Internal Family Systems (IFS)
What is IFS?
Many of us have unhealthy ways of being in the world that developed out of necessity when we were young and did the best we could. Parts of us took over to manage challenging situations and now they have morphed into unhealthy patterns. This could shows up as an inner critic, that negative voice with an ongoing commentary that makes you feel bad about yourself. Unhealthy patterns of addiction or self-sabotage can also be driven by our parts. It is normal to have many parts of ourselves, but we want them to be able to function in a healthy manner.

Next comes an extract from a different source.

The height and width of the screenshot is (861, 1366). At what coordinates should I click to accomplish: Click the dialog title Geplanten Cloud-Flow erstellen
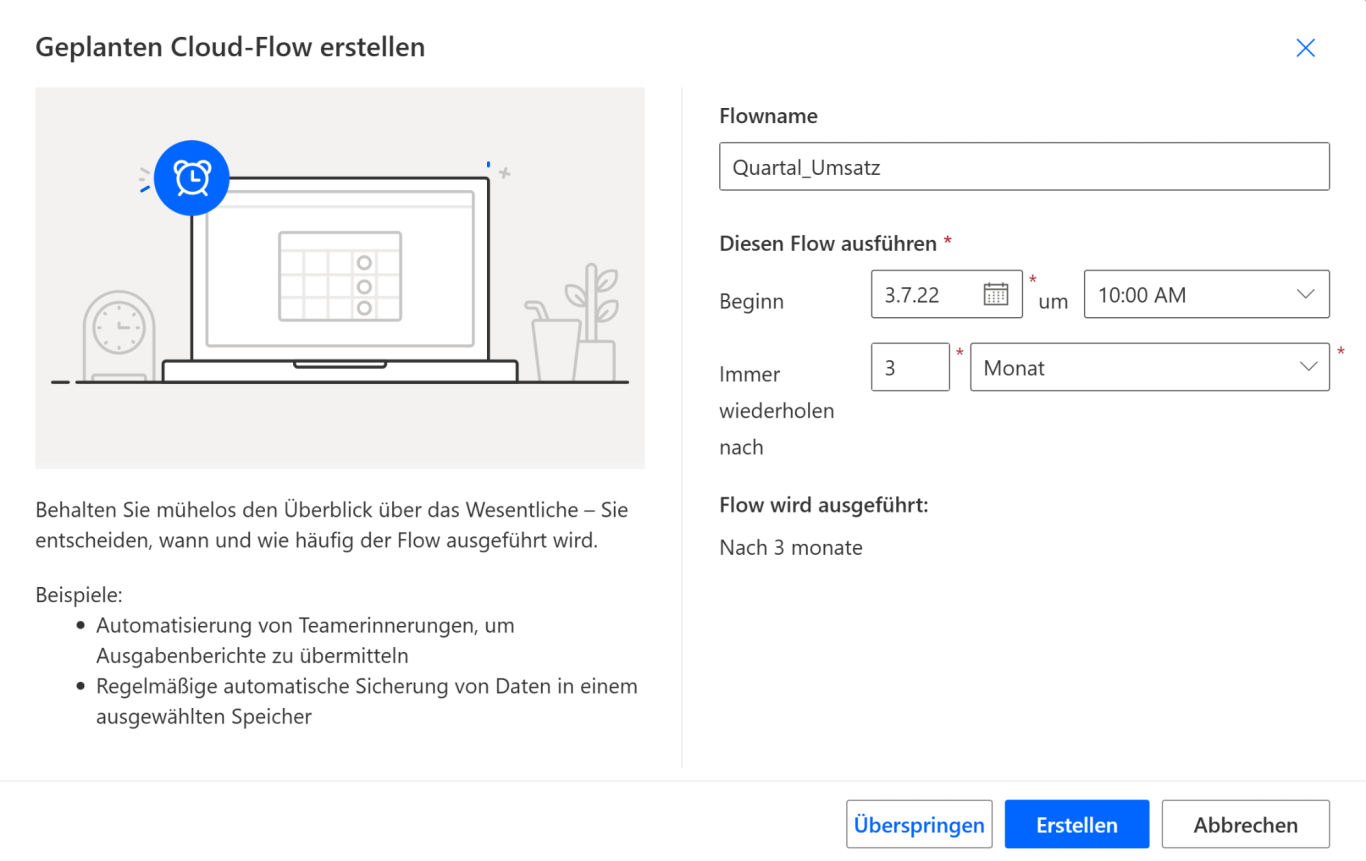pyautogui.click(x=230, y=47)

In this model, developed by Richard Schwartz, we are all seen to have a core, undamaged essential self that is compassionate, calm, curious, connected, confident, courageous, creative, and clear, but these qualities become clouded by other parts that take over. If you feel those qualities don’t describe you, then you probably are blended with a part that has you believe its negative thoughts. The fact is there are no bad parts; they are all trying to protect you and your vulnerable feelings. Everyone can benefit from an IFS approach in varying degrees. With IFS therapy, you can free up the parts from their negativity and center the core self, which knows how to heal when given the chance.
The core self is like the conductor of a symphony who is in charge and knows how to create beautiful music. The parts are the instruments, and if the core self hasn’t been centered, the parts can take over and create cacophony. IFS allows the conductor to come back to take charge.
I have found this approach to be effective whether or not people are interested in it. It builds harmony among the parts of yourself and allows your best self to shine.